Each charity must, therefore, have a clear sense of what its distinctive contribution is – perhaps the most important issue to be discussed in any strategic review. It will have a sense of what its beneficiaries want and expect, what its core strengths are, what difference it can make better than any other organisation, and, in a world of scarce resources, what other aspects it is going to leave to other charities with different strengths.
That is why the distinctive culture and strengths of a charity are a really important factor, along with its theory of change and its analysis of external opportunities and barriers, in deciding the right balance of insider and outsider strategies.
Of course, in a world of strong passions for a cause, such conflicting analyses can get personal, as Nicholas Hinton discovered. So the insiders may consider the campaigning types, who are reflecting the anger of a cause losing out in the current system, to be “shouty” rather than serious interlocutors, over-emotional rather than rational, posturing for a constituency rather than trying to effect real change, and indulging in “pure” rhetoric in preference to the arduous compromises necessary in the real world. They may deplore the “naivete” of those who cannot see beyond the requirements of their particular cause to put themselves in the shoes of decision-makers.
Those reactions can be reinforced by patriarchy if the people cast as “shouty”, “emotive” or “naïve” are women. For the nose-tapping, adrenalin-pumping world of the effective insider track influencing power has mainly been, traditionally, a man’s world – and although this is thankfully changing, the change is incomplete.
On the other hand, the outsiders may suspect the insiders of being flattered and seduced by the insider track, which they perceive as exclusive and un-transparent. They may see the insiders as colluding with an unfair power structure, compromising their principles, or choosing to tinker with unjust policies rather than challenge them.
They see the insiders’ relationships of trust with government as a drag on open democratic accountability within the sector and on the robust public expression of the demands of those they are serving. They may see the insiders as being gulled by clever civil servants into thinking they are being listened to when in fact they are being largely ignored.
To hope that voluntary organisations will stop having rows about the insider and outsider tracks is like hoping that families will stop having rows about how late teenagers should stay out on Saturday nights.
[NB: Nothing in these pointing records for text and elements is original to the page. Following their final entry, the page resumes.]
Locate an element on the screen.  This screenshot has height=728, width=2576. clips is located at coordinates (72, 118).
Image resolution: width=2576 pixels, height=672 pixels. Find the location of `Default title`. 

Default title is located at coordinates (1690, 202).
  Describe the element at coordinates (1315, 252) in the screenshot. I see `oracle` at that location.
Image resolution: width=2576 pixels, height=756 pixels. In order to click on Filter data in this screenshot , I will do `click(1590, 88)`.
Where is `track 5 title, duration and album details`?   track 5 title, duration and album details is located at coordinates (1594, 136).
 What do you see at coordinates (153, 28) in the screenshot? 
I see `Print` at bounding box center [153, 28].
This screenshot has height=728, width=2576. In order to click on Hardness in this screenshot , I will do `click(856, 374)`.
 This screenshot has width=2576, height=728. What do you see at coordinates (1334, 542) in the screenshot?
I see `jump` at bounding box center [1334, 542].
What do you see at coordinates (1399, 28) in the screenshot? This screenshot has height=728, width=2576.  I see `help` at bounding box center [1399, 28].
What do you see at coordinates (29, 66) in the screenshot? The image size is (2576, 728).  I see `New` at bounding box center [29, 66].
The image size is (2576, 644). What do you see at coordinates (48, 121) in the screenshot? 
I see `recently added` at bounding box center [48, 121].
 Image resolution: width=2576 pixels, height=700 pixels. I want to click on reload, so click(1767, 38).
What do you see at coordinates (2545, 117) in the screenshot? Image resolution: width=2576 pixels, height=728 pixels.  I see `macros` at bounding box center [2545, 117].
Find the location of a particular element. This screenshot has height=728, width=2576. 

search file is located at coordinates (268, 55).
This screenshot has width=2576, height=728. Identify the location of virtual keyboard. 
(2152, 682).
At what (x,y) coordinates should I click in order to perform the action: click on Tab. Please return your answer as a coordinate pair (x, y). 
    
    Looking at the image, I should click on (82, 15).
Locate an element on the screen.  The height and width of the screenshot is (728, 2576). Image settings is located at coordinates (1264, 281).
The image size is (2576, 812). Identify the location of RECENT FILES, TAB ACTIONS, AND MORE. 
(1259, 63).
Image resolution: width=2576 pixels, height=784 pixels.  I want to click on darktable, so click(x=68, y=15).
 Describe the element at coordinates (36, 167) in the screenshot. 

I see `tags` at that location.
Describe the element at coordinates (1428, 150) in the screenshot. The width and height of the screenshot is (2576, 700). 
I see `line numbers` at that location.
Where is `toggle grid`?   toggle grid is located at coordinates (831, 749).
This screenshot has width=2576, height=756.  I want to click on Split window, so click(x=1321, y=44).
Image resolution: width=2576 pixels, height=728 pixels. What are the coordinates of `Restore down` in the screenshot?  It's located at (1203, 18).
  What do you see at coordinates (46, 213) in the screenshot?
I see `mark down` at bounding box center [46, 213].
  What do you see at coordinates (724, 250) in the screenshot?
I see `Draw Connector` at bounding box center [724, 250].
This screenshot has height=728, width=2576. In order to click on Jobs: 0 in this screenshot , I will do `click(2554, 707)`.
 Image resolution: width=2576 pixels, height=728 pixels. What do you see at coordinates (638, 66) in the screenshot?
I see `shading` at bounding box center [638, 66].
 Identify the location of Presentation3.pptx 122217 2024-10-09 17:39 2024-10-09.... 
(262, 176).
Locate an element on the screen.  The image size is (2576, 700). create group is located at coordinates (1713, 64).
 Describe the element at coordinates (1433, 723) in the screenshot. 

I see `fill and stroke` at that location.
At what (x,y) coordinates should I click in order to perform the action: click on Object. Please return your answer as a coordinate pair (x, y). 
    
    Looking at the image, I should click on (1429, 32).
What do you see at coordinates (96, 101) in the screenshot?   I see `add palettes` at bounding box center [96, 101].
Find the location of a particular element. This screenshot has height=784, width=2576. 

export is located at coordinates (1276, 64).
But to stop things descending to the spitting stage, let’s remember:
1. If possible, it’s better to analyse and respect the key variables rather than get personal:
- What’s the theory of change and does it need adapting?
- How favourable or otherwise are external circumstances to the insider track?
- What are the distinctive role, culture and skills of my charity
2. It’s an eco-system. In the end, insiders and outsiders need each other. One without the other is often less effective than both working in concert.